SUPPLIED ENTRIES:
-- BEGIN --
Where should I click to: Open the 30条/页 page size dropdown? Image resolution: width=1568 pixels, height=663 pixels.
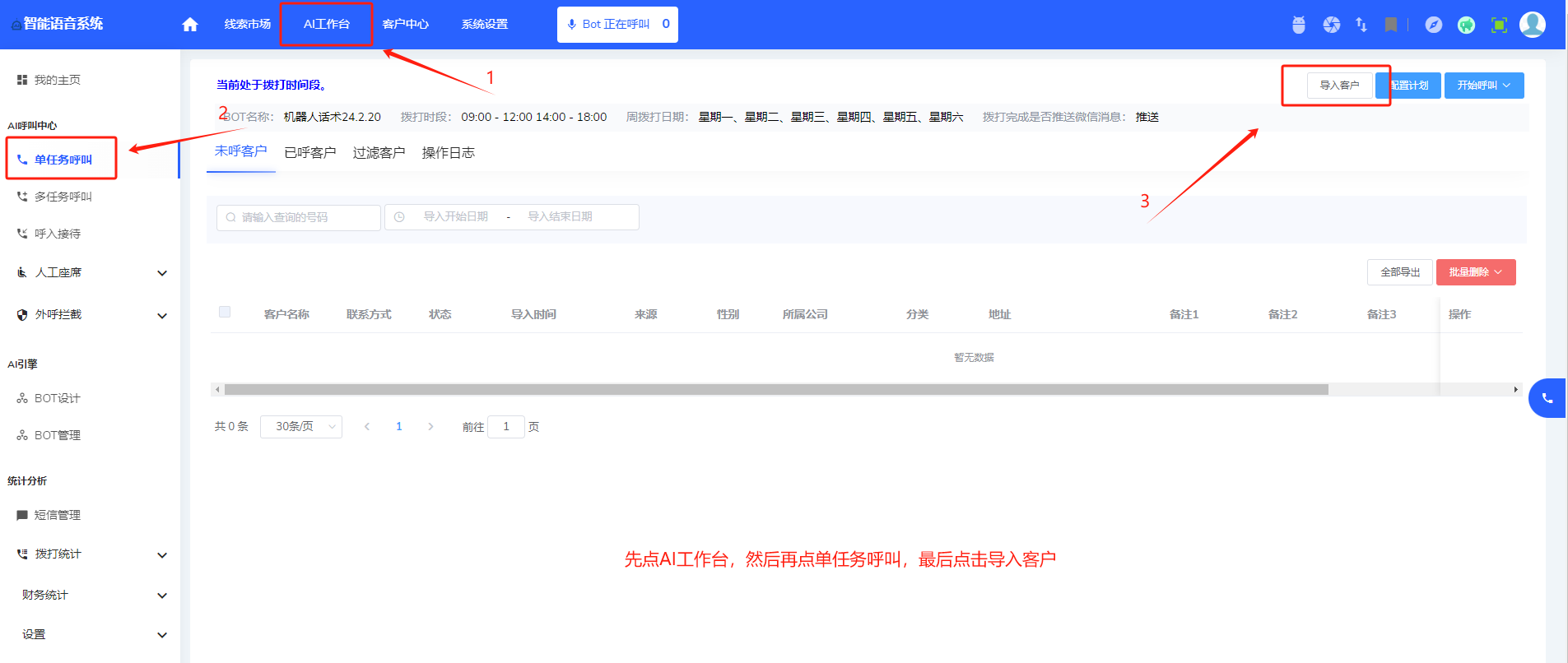[301, 427]
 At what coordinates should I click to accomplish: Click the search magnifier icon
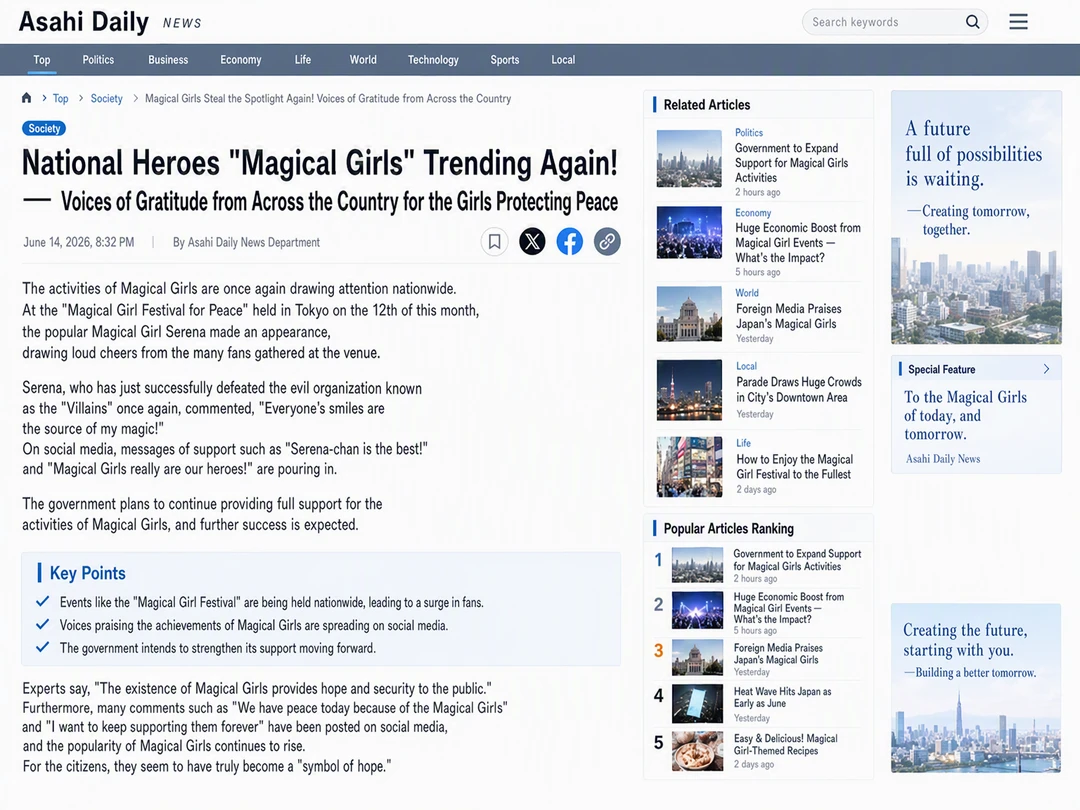coord(972,22)
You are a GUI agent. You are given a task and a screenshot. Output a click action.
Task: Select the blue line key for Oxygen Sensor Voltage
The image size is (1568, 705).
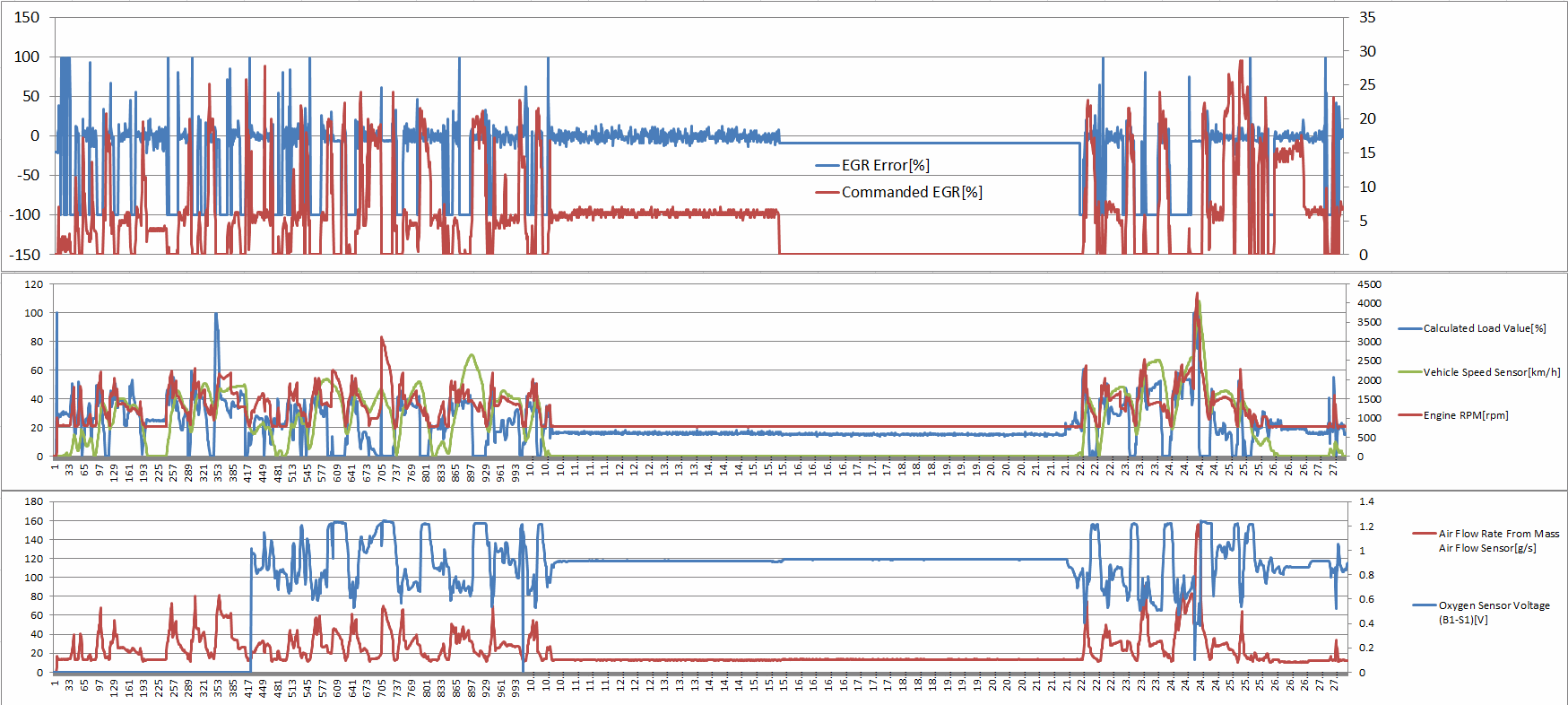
-- END --
STATED EXERCISE: List every line in the listing above that contains the word "size".

SOLUTION FOR THIS EXERCISE:
Where should I click to: Open the 30条/页 page size dropdown? Image resolution: width=1568 pixels, height=663 pixels.
The image size is (1568, 705).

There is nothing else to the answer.